• Your objective:
Show all lines from the records below in which the string "Commercial" is present.

### Source data

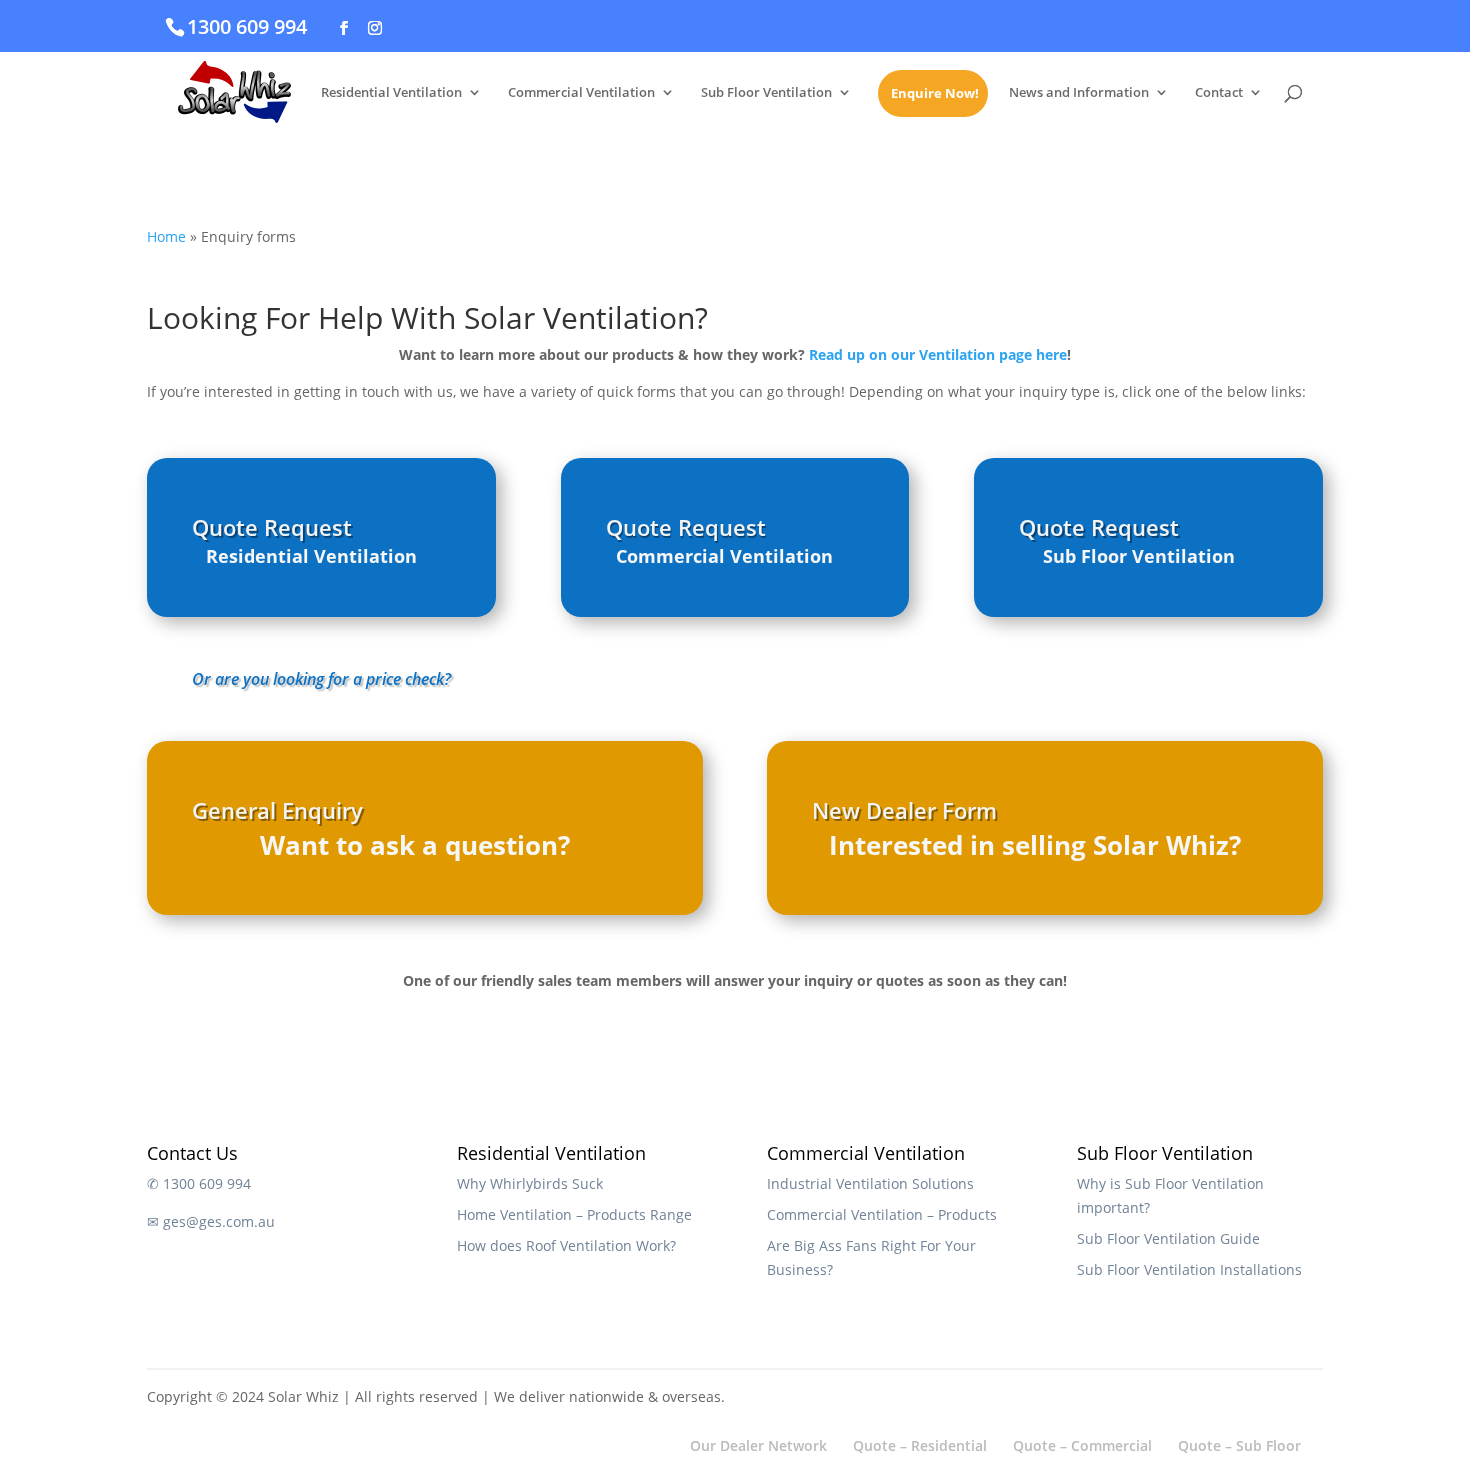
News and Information (1079, 93)
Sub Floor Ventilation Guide (1168, 1238)
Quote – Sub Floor (1239, 1445)
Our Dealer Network (758, 1445)
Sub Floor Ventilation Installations (1189, 1269)
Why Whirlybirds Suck (530, 1183)
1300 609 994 (247, 26)
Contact (1219, 93)
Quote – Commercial (1082, 1445)
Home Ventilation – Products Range (574, 1214)
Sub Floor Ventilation (766, 93)
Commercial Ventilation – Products (882, 1214)
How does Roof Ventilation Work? (566, 1245)
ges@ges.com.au (219, 1221)
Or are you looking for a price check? (321, 679)
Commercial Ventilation (581, 93)
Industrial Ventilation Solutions (870, 1183)
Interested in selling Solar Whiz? (1035, 845)
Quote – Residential (920, 1445)
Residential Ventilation (391, 93)
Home (166, 236)
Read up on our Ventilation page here (938, 354)
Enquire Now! (935, 94)
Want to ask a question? (415, 845)
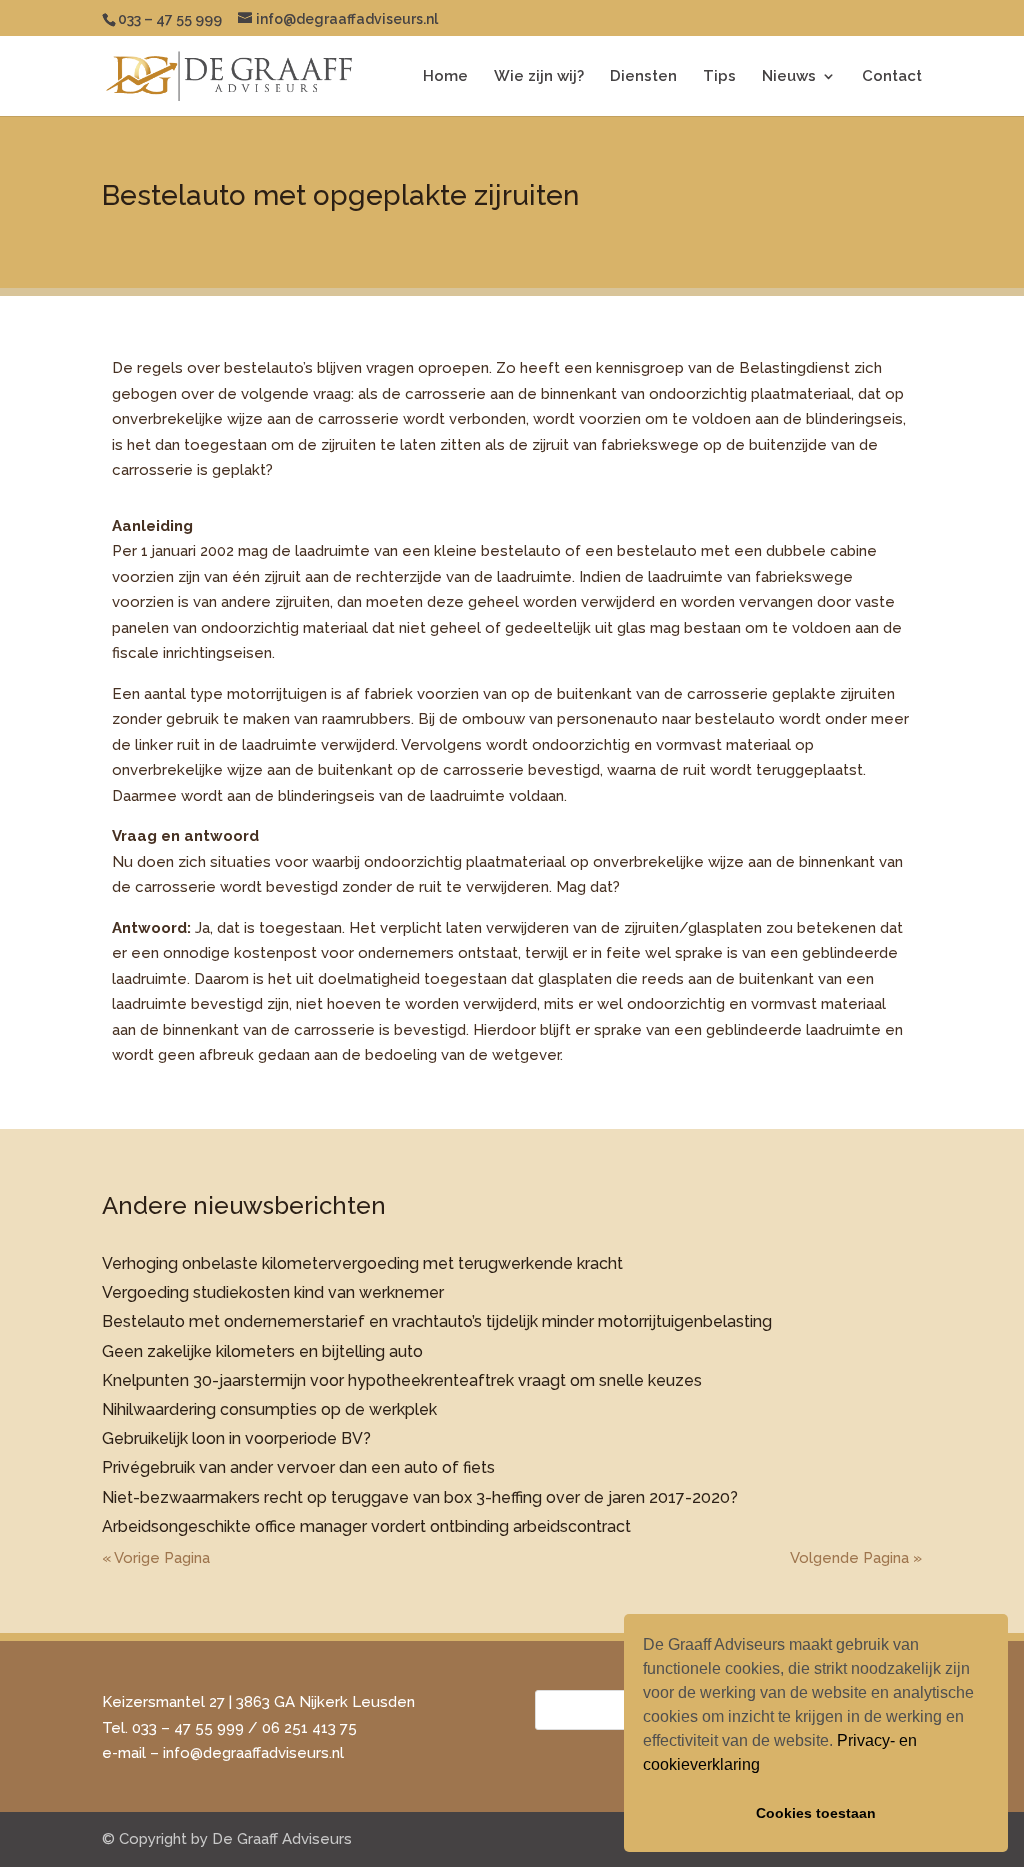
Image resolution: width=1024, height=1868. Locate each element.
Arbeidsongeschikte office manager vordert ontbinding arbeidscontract (366, 1526)
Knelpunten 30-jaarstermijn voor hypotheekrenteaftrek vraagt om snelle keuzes (402, 1380)
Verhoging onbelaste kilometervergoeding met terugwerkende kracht (362, 1263)
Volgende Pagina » (856, 1558)
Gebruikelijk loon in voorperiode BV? (236, 1438)
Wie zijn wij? (539, 77)
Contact (892, 77)
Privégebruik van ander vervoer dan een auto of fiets (298, 1467)
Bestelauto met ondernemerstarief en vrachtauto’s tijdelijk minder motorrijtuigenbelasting (437, 1321)
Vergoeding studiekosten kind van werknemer (273, 1292)
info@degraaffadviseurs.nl (253, 1753)
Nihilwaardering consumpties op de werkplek (269, 1409)
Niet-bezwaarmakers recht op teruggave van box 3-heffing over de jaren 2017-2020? (420, 1497)
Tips (719, 77)
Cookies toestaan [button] (816, 1813)
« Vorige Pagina (156, 1558)
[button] (767, 1767)
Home (445, 77)
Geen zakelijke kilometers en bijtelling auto (262, 1351)
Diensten (643, 77)
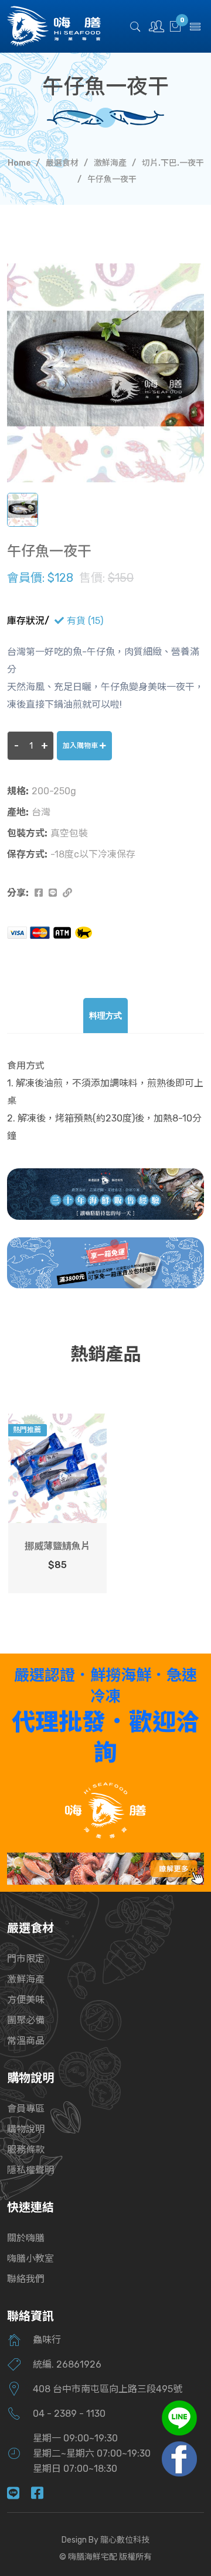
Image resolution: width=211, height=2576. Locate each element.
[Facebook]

######

• Expected answer:
Quote – Commercial (1082, 1445)
Commercial Ventilation – Products (882, 1214)
Commercial Ventilation (581, 93)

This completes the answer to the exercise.